Tudo ele contou pro homem e depois abriu asa rumo de Lisboa. E o homem sou eu, minha gente, e eu fiquei pra vos contar a história. Por isso que vim aqui. Me acocorei em riba destas folhas, catei meus carrapatos, ponteei na violinha e em toques rasgado botei a boca no mundo cantando na fala impura as frases e os casos de Macunaíma, herói da nossa gente”. Tem mais não (ANDRADE, 2004, p. 162).
A partir desta breve análise do livro Macunaíma, considerando além da rapsódia, o contexto histórico da época e o próprio movimento modernista, é possível entender que a principal preocupação de Mário de Andrade era a de buscar uma identidade cultural brasileira, que na época era afetada pela “importação” de um modelo cultural europeu, e subentende-se que este não era cabível à realidade oposta do país.

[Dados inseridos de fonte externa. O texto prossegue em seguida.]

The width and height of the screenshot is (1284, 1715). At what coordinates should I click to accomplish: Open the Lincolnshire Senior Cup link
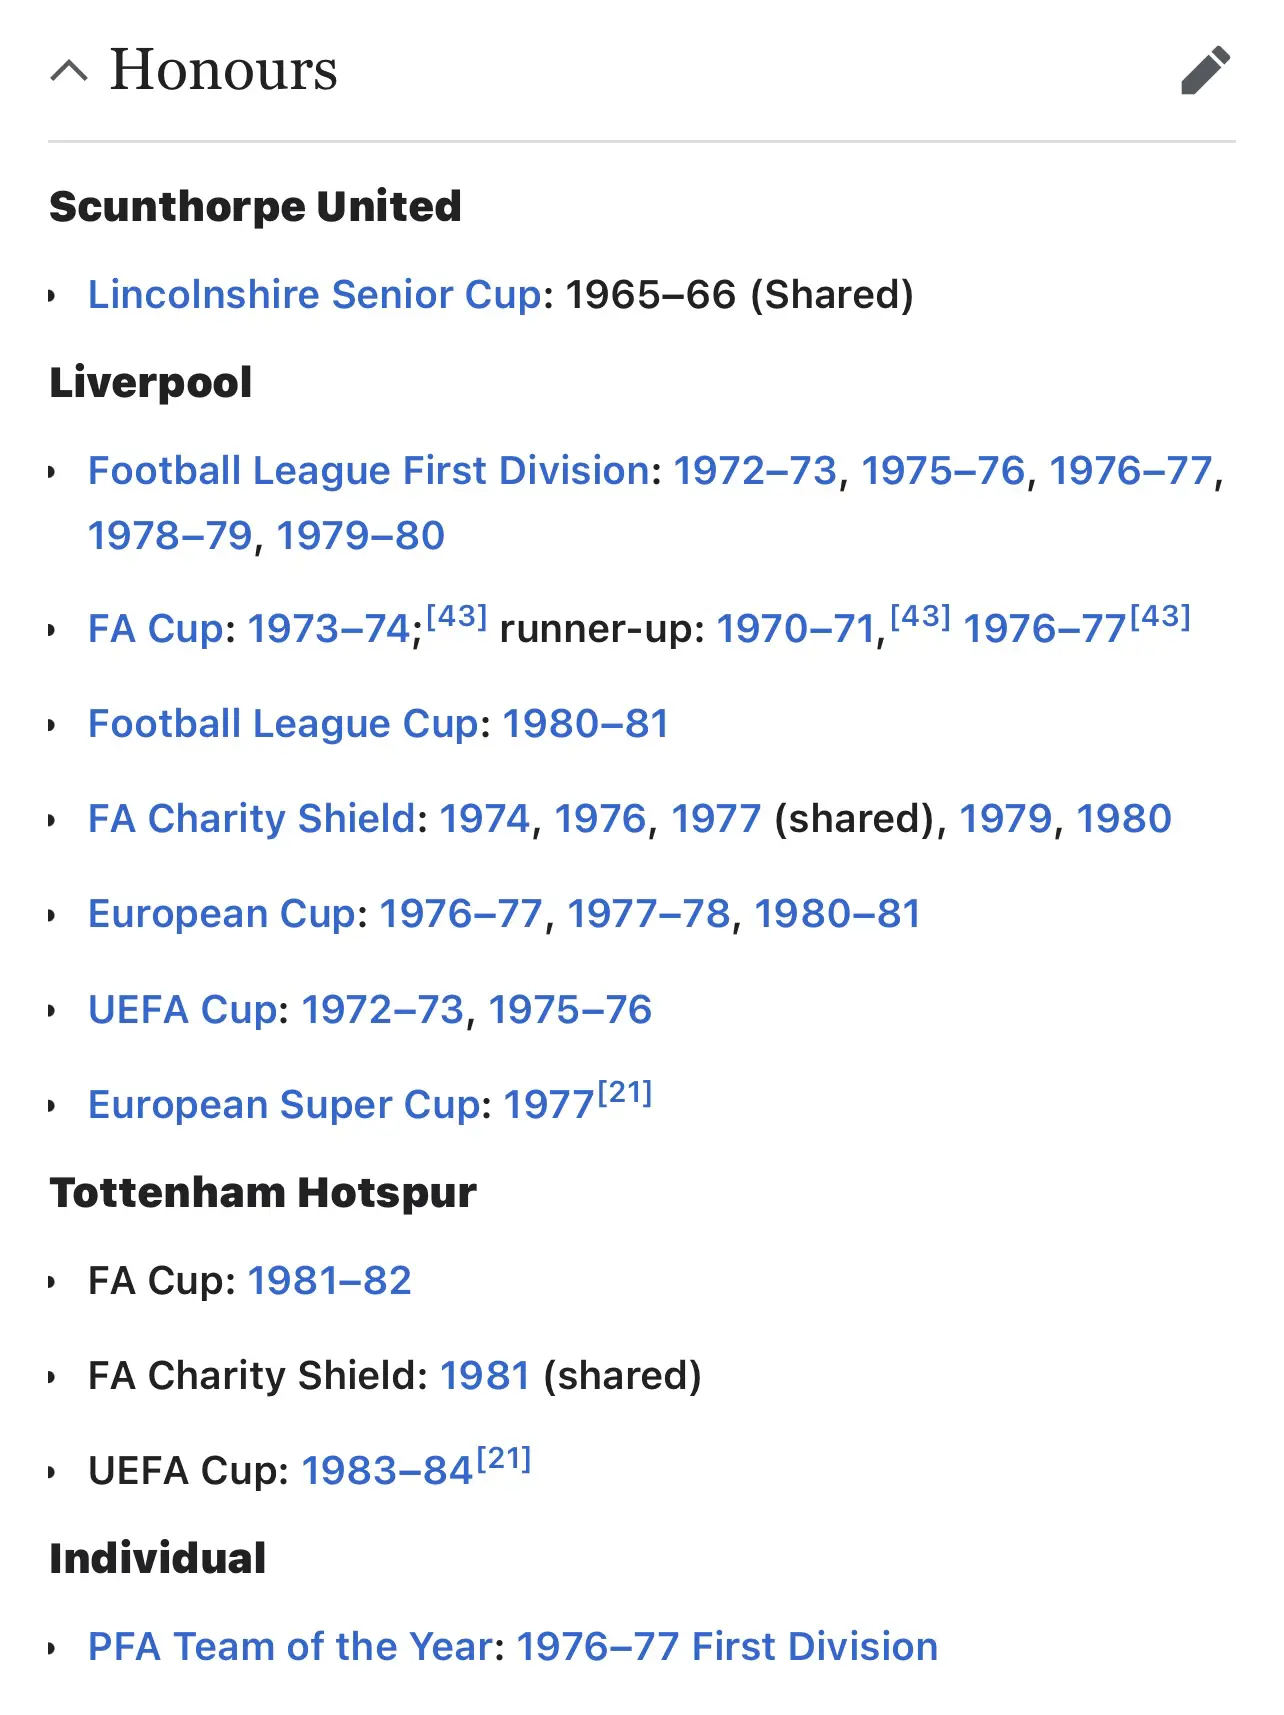tap(315, 295)
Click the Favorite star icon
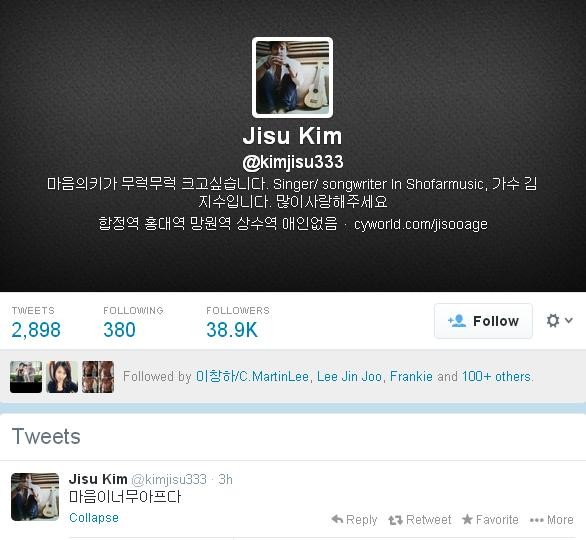Screen dimensions: 586x540 [x=467, y=519]
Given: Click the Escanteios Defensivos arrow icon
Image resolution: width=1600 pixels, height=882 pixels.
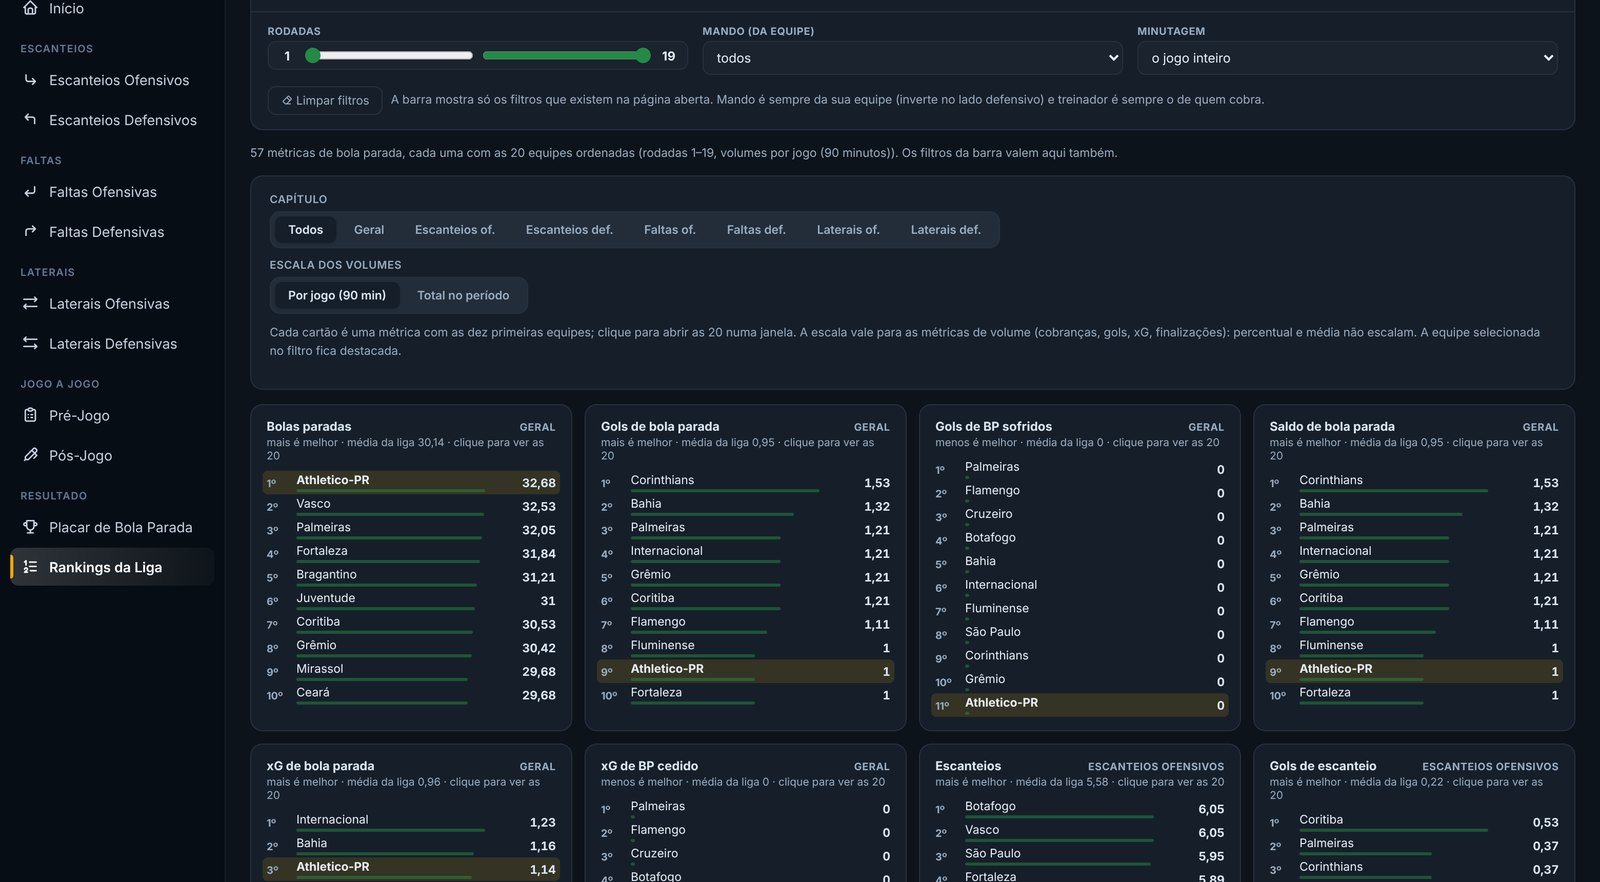Looking at the screenshot, I should [30, 120].
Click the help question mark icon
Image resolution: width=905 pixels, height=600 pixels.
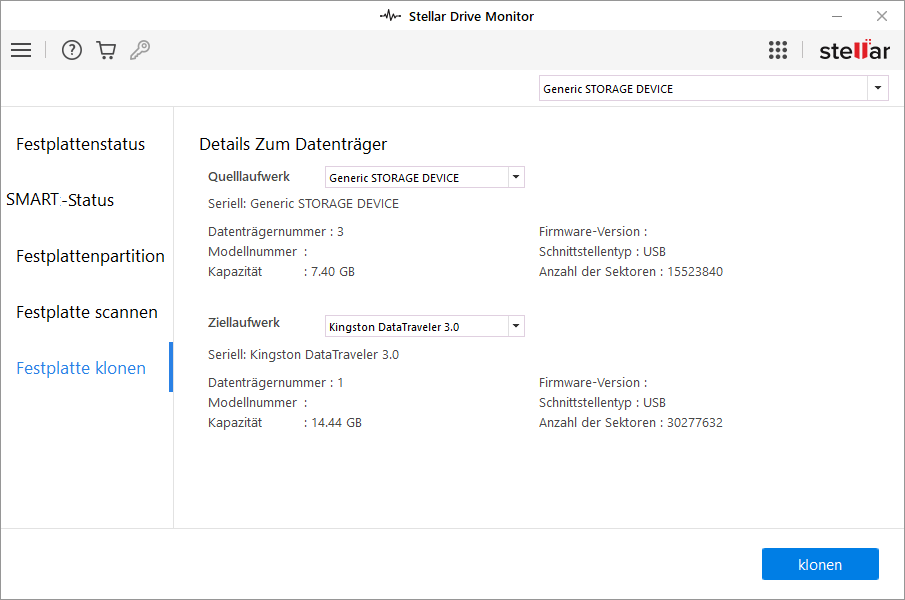pos(71,50)
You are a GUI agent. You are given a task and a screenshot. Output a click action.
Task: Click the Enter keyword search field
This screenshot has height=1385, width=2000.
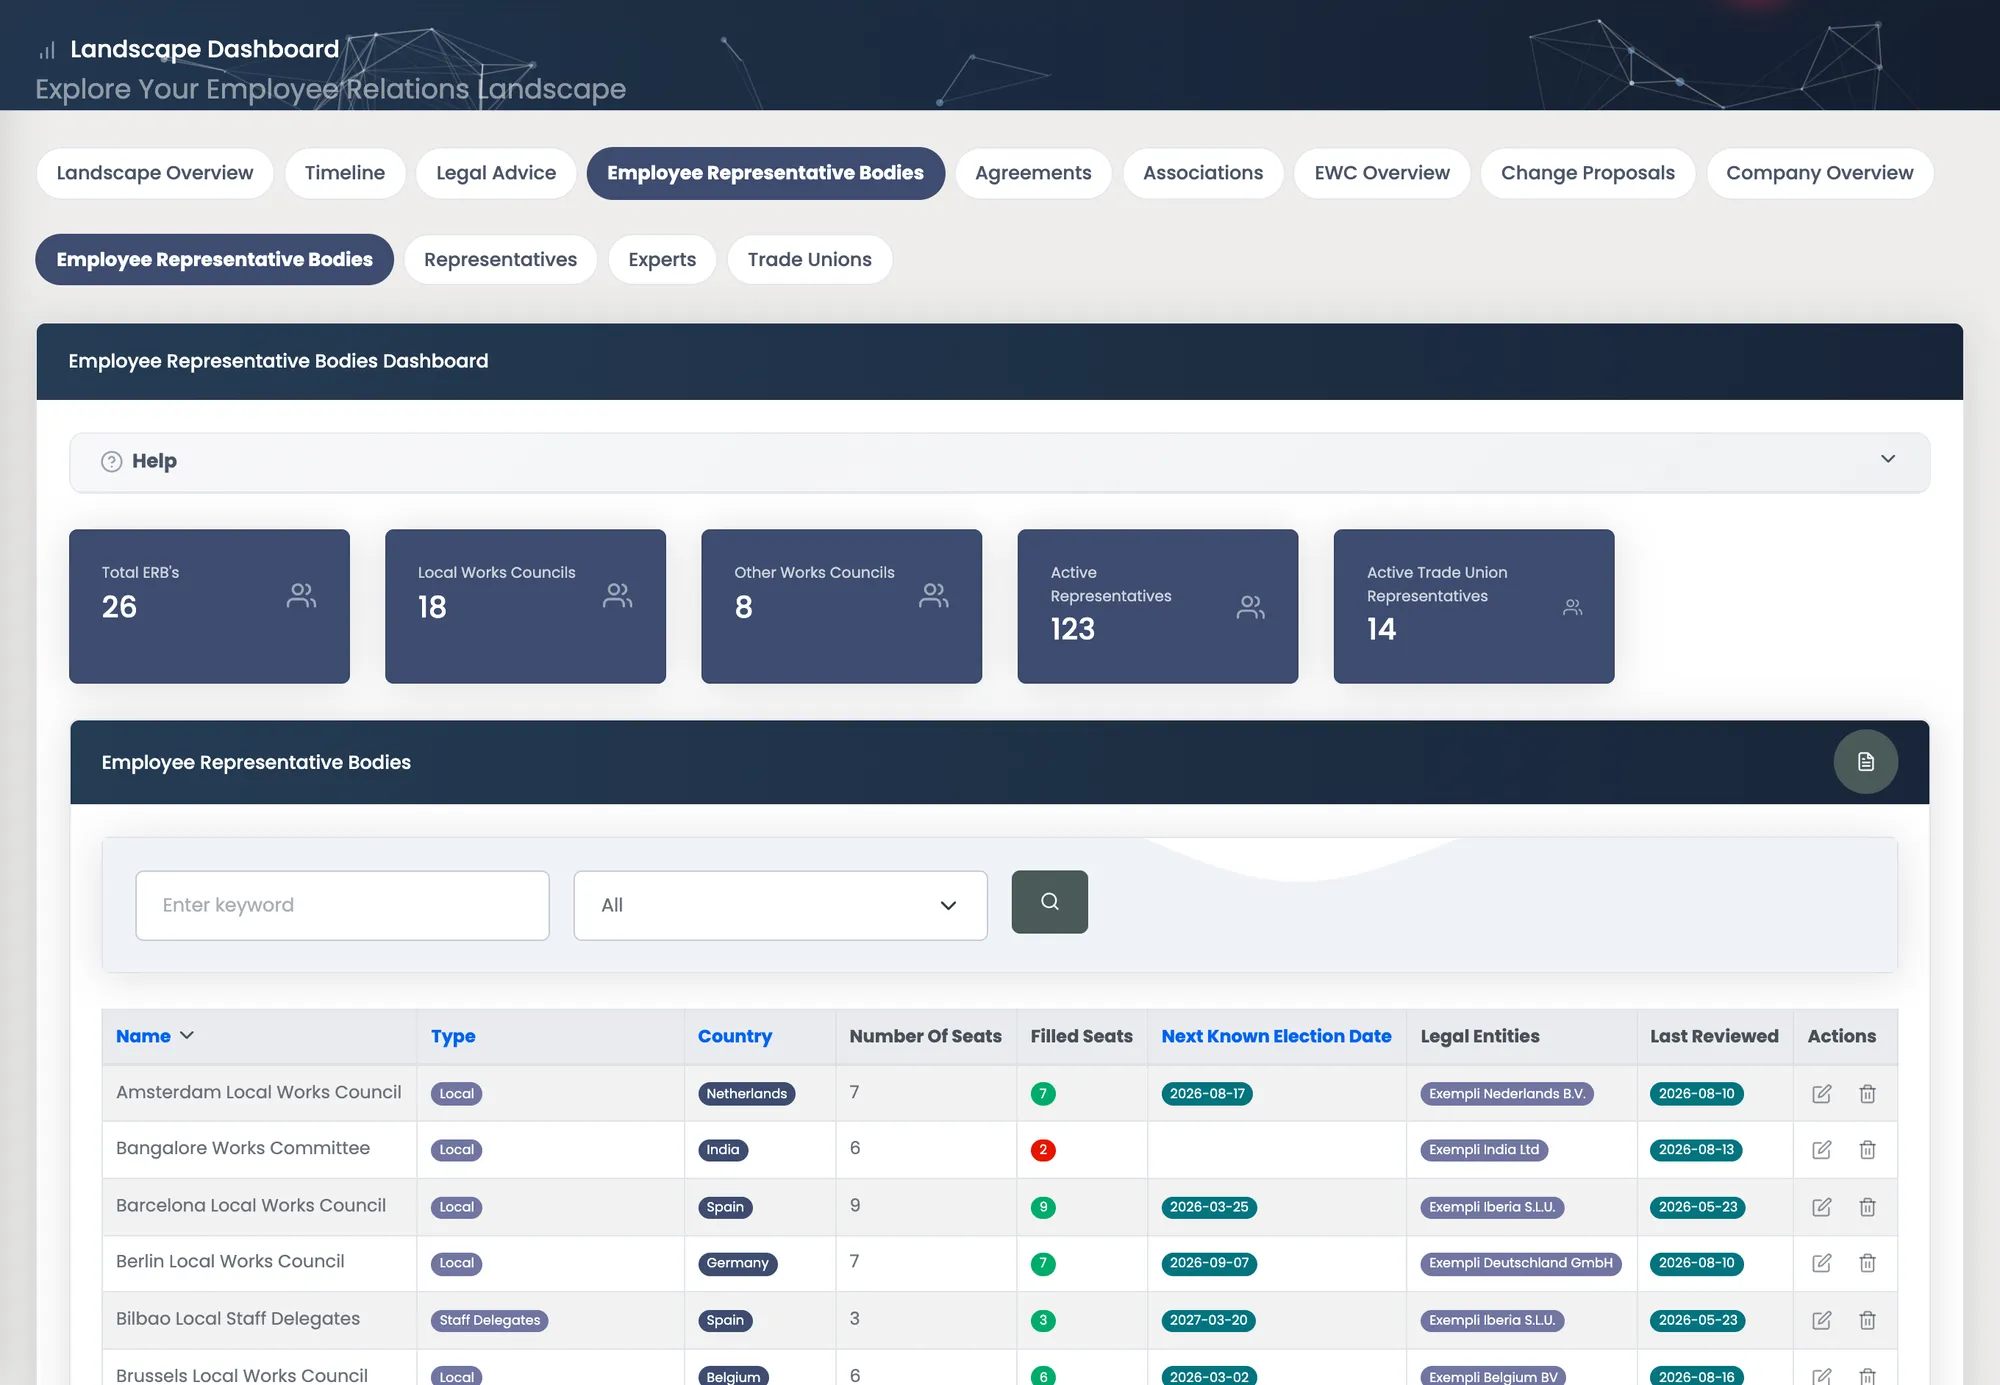(x=342, y=905)
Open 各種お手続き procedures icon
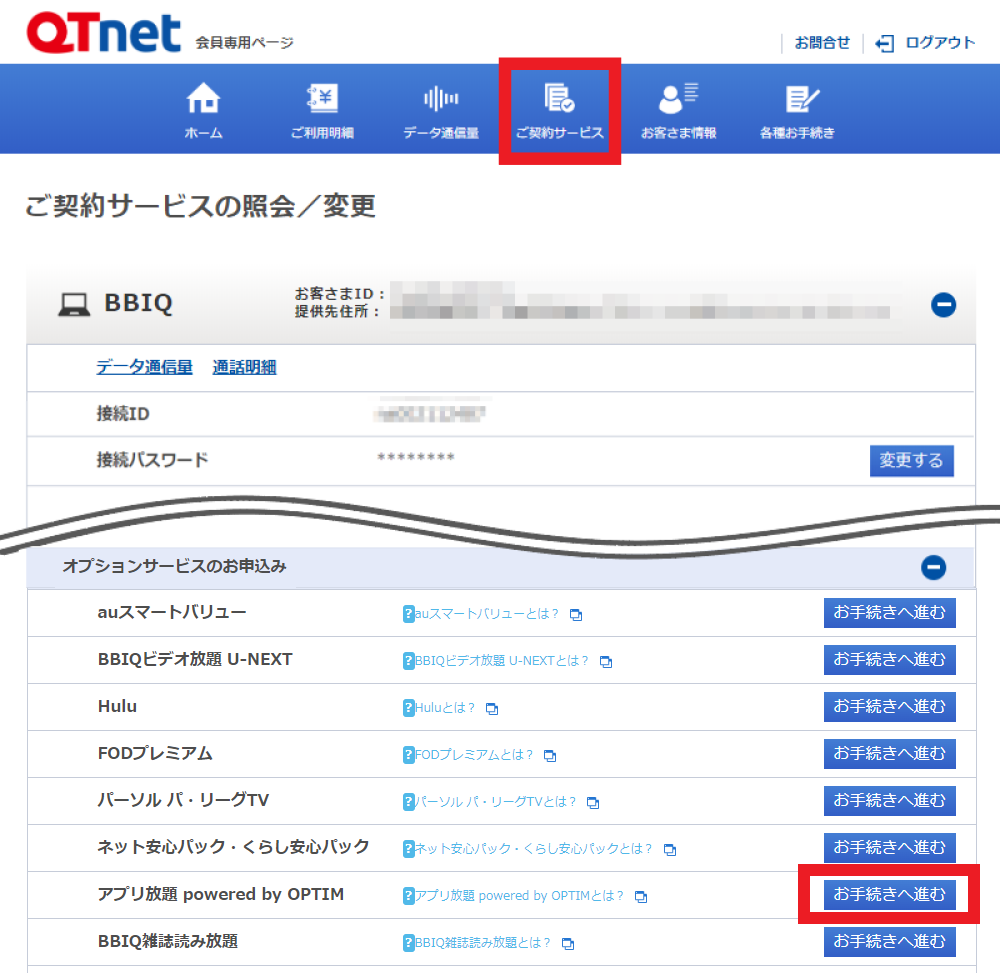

Trazendo as ideias do livro para o contexto atual (não fazendo uma releitura da rapsódia, já que para isso a obra e o atual contexto histórico necessitariam de uma análise bem mais detalhada), é perceptível que a problemática modernista da época ocorre novamente hoje: a globalização anula a “identidade nacional” e unifica as nações, havendo atualmente a perda dessa singularidade não só no Brasil, mas na maioria dos países, ocorrendo isso devido à evolução dos meios de comunicação, a indústria cultural e a alienação empregada na mídia a favor das ideologias dominantes.


CONSIDERAÇÕES FINAIS

Por meio do objeto linguístico, simbólico e discursivo – a obra Macunaíma –, incidiu-se análise de alguns enunciados relacionando as formações discursivas às ideológicas que regem as relações responsáveis pelos efeitos de sentidos produzidos no material. Diante do contexto histórico em que se insere a obra literária, coube aos analistas, a partir da AD francesa, a determinação dos efeitos de sentido decorrente dos ditos e não-ditos da linguagem, relacionando-os às condições de produção dos enunciados eleitos para análise a partir da teoria dos Estudos Culturais. No caso, a época de transição paradigmática considerando o advento da modernidade, o início da propagação ideológica e sobreposição cultural em massa por meio de insumos tecnológicos, o movimento modernista latino-americano, a antropofagia e a busca de uma identidade cultural nacional.

De acordo com Orlandi (2013), metáforas, metonímias, polissemias e interdiscursos configuram sentido e perpassam o sujeito-autor. O processo de produção de sentidos se sujeita a deslizes (à deriva do efeito metafórico), havendo sempre um “outro” (sentido) possível. Essa duplicidade (considerando o dito e o não-dito à análise objetiva estruturalista, e, a partir daí à análise das possíveis interpretações semânticas em relação às exterioridades), faz referir um discurso a outro, para que ele faça sentido. Na Psicanálise, isso envolve o inconsciente, e na AD Francesa, envolve também a ideologia, pensando a relação material do discurso à língua e a relação da ideologia ao inconsciente.

Nesse aspecto, admite-se que os integrantes inseridos em determinado contexto, relacionam-se e organizam-se por meio da linguagem, mediando homem e a realidade natural e social. A partir disso, determina-se a continuidade ou transformação do contexto em que vivem. Considerando os sujeitos nela inseridos e seu léxico, – estruturado não apenas na linguística, mas principalmente nas exterioridades e nas ideologias –, a AD francesa desponta-se como importante ferramenta para entender a historicidade social por meio da análise do objeto simbólico Macunaíma: sendo as ideologias dominantes do início do século XX absorvidas pela sociedade, moldando-a por meio do esquecimento (dos interdiscursos), pressupõem-se, que, a análise discursiva de um objeto determinado, permite a compreensão global do mesmo a partir da associação do que é perlocutado à história, à cultura e às ideologias.